Interplay of Semantic Communication and Knowledge Learning
Ni, Fei, Wang, Bingyan, Li, Rongpeng, Zhao, Zhifeng, Zhang, Honggang
In the swiftly advancing realm of communication technologies, Semantic Communication (SemCom), which emphasizes knowledge understanding and processing, has emerged as a hot topic. By integrating artificial intelligence technologies, SemCom facilitates a profound understanding, analysis and transmission of communication content. In this chapter, we clarify the means of knowledge learning in SemCom with a particular focus on the utilization of Knowledge Graphs (KGs). Specifically, we first review existing efforts that combine SemCom with knowledge learning.
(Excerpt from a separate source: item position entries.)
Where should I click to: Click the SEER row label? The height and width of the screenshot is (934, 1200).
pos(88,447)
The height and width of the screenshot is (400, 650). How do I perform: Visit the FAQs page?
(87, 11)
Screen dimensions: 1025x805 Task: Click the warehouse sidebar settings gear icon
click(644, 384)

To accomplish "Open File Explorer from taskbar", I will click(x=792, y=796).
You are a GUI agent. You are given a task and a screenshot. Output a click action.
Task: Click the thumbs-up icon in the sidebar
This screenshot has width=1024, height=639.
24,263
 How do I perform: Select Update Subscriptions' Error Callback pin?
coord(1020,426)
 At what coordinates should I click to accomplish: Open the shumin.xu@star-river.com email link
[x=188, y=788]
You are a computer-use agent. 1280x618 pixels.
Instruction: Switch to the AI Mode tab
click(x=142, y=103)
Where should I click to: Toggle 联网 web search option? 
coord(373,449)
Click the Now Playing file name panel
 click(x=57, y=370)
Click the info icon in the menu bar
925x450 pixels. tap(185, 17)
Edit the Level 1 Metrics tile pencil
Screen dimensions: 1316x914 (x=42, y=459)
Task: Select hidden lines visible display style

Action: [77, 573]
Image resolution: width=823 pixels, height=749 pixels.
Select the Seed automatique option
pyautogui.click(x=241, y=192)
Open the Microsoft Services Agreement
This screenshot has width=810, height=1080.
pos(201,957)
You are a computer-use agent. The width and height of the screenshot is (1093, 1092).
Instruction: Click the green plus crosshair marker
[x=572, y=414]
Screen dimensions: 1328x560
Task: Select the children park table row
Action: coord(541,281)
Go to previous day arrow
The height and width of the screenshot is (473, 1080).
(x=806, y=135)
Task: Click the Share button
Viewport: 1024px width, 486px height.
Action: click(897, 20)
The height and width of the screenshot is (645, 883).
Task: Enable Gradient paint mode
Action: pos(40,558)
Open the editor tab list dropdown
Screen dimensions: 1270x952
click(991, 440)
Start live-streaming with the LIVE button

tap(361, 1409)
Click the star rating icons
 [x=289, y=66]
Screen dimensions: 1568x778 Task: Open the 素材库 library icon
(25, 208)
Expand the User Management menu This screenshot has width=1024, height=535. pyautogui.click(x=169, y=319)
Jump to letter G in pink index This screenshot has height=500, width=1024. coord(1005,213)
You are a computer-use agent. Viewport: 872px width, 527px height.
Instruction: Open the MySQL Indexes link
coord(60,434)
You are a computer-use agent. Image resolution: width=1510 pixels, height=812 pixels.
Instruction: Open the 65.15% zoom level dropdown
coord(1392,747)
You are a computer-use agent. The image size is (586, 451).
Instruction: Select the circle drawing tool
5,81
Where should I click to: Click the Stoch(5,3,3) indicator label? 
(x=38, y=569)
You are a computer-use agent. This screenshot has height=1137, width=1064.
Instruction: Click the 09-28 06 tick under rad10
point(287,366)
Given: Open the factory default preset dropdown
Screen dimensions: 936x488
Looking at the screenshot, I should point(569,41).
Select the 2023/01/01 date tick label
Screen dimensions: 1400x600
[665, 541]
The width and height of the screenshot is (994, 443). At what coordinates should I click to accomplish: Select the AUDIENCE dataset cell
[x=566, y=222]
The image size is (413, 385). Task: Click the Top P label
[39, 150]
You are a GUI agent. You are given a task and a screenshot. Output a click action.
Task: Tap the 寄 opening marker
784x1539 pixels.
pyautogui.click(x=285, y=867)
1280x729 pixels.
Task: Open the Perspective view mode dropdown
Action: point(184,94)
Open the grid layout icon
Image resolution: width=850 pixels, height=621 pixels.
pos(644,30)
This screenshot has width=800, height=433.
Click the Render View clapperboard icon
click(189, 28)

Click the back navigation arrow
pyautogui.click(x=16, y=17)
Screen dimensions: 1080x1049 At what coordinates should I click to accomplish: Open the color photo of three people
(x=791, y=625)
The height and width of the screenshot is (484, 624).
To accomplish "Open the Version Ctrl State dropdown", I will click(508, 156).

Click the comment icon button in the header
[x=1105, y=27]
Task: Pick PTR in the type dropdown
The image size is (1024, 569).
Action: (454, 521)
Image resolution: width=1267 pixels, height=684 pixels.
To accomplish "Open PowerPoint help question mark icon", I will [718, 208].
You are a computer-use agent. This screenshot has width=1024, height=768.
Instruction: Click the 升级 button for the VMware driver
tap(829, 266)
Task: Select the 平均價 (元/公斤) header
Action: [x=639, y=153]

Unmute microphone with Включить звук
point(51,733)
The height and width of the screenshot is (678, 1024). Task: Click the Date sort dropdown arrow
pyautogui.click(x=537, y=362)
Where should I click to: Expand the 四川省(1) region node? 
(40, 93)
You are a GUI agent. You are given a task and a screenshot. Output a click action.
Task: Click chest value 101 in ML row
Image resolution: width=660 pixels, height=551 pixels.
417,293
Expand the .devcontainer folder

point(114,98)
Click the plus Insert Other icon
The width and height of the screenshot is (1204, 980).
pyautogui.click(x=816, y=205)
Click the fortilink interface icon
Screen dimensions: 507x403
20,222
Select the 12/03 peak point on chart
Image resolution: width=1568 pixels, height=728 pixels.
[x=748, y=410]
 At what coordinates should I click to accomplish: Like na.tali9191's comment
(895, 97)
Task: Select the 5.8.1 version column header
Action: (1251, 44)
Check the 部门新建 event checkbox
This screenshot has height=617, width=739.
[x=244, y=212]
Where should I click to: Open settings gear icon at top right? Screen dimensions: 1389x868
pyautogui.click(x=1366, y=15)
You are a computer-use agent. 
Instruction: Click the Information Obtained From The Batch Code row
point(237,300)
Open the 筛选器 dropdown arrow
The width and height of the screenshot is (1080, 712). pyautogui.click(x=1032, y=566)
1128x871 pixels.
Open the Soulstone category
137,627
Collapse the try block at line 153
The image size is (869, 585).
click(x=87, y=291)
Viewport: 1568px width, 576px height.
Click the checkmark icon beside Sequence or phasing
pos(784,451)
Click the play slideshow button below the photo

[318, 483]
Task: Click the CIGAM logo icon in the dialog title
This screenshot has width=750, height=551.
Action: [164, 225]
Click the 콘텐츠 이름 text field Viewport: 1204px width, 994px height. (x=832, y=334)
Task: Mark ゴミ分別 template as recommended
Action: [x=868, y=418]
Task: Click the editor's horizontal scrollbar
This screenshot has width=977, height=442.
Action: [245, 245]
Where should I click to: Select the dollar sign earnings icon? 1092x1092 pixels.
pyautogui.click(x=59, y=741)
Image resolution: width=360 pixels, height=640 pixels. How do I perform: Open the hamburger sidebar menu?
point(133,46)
Subsequently, we introduce a KG-enhanced SemCom system, wherein the receiver is carefully calibrated to leverage knowledge from its static knowledge base for ameliorating the decoding performance. Contingent upon this framework, we further explore potential approaches that can empower the system to operate in evolving knowledge base more effectively. Furthermore, we investigate the possibility of integration with Large Language Models (LLMs) for data augmentation, offering additional perspective into the potential implementation means of SemCom. Extensive numerical results demonstrate that the proposed framework yields superior performance on top of the KG-enhanced decoding and manifests its versatility under different scenarios.